São tão pequenos, quase confundimos com um inseto, um besouro grande pelo barulho que as asinhas fazem. Eles passam a falsa impressão de fragilidade. Sim, porque não foram só eles que apareceram. Com muito menos agilidade e sem a força das asinhas, vieram também os tico-ticos. Impagável a disputa que surgia entre as duas espécies. Os tico-ticos sem cerimônia, instalaram-se no meu pé de camélia com toda a família para usufruir – naquele jeito equilibrista e desengonçado – do néctar fresco. Para nossa surpresa, o beija-flor (não temos certeza se se trata de apenas um, suspeitamos que seja um casal) agredia como um camicase doido os tico-ticos. Um tico-tico é bem pequeno, mas é gordinho e consegue ter o dobro de tamanho de um beija-flor. Esse, enciumado com o néctar, colocava as asas em posição de ataque e, destemido, bicava sem piedade os tico-ticos. Teimosos, permaneciam nos galhos da camélia mas, passaram a respeitar o corajoso pequenino. O beija-flor vinha como um espírito doido e rápido, que surge do nada, os tico-ticos saiam correndo (ops! voando). De tanto dar bicadas e, em consequência, se ver respeitado pelos gordinhos deselegantes, firmaram o acordo da PAZ. Percebemos que passados os momentos difíceis, o beija-flor tolera a presença deles, desde que ele fique sozinho, suspenso elegante e glamourosamente no ar. Ele reina absoluto no quintal!

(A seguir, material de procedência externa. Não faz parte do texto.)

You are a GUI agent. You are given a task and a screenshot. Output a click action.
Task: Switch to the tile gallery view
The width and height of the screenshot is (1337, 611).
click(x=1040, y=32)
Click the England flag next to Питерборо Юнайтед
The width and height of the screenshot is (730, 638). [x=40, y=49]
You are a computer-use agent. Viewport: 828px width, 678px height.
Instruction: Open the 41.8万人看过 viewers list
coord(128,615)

A ave das américas, das florestas, do Alasca e da Amazônia possui um coração enorme, que faz dele um verdadeiro príncipe. O balé das asas do beija-flor inspira o mestre-sala na Sapucaí, poliniza os campos e faz a criança dentro de mim sonhar.

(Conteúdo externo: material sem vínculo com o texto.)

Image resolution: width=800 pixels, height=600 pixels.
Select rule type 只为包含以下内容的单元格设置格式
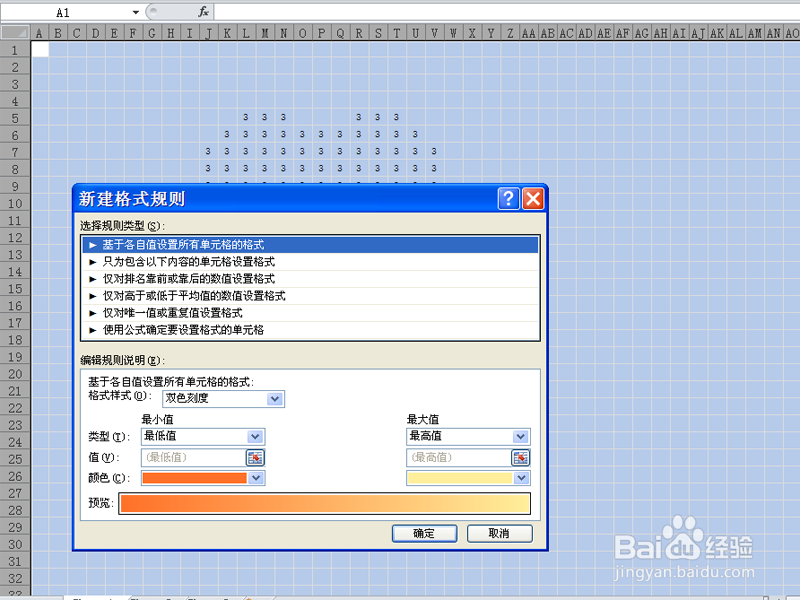(x=200, y=262)
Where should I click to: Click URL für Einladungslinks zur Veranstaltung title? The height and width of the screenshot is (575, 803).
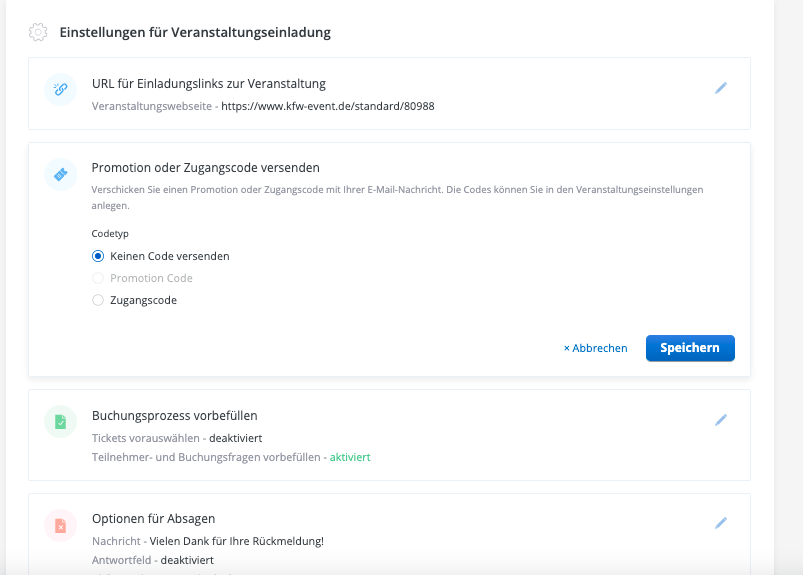coord(208,83)
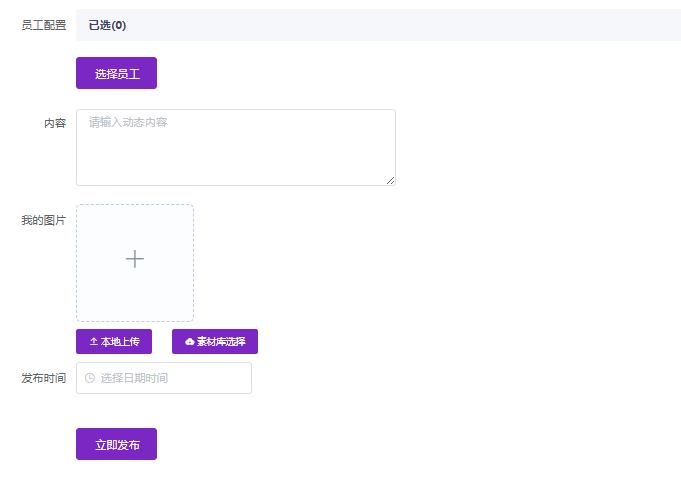The height and width of the screenshot is (488, 681).
Task: Click the 请输入动态内容 placeholder text
Action: 128,123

Não preciso dizer que nos sentimos lisonjeados com a presença dessa nobre ave. Moramos num bairro em que a natureza ainda segue vitoriosa, em que gambazinhos perambulam por entre as casas, papagaios e carcarás passam de manhazinha gritando e pássaros coloridos pequenos, grandes e lindos nos visitam diariamente. Obrigados a ficar em casa, conseguimos apreciar e interagir com a natureza, ainda que com pequena parte dela. Mantenho flores diferentes a cada estação, tenho meu cachorrinho e alimento sabiás e bem-te-vis todas as manhãs com frutas. E, nesse ritmo, tentamos atravessar, não sem dores ou dificuldades, esse momento tenebroso de doenças, disputas e de ódios. A vida pode ser mais simples e não menos bonita. Isso é o que eu quero para mim e minha família.
Finalizo, desejando a todos, nesse Ano Novo que se aproxima, que tentem olhar mais através da janela. Para a natureza. Para uma plantinha. Uma nesga de céu. Isso vai ajudar a fazer desse mundo um lugar mais humano (ou mais animal…) para se viver. PAZ e VACINA!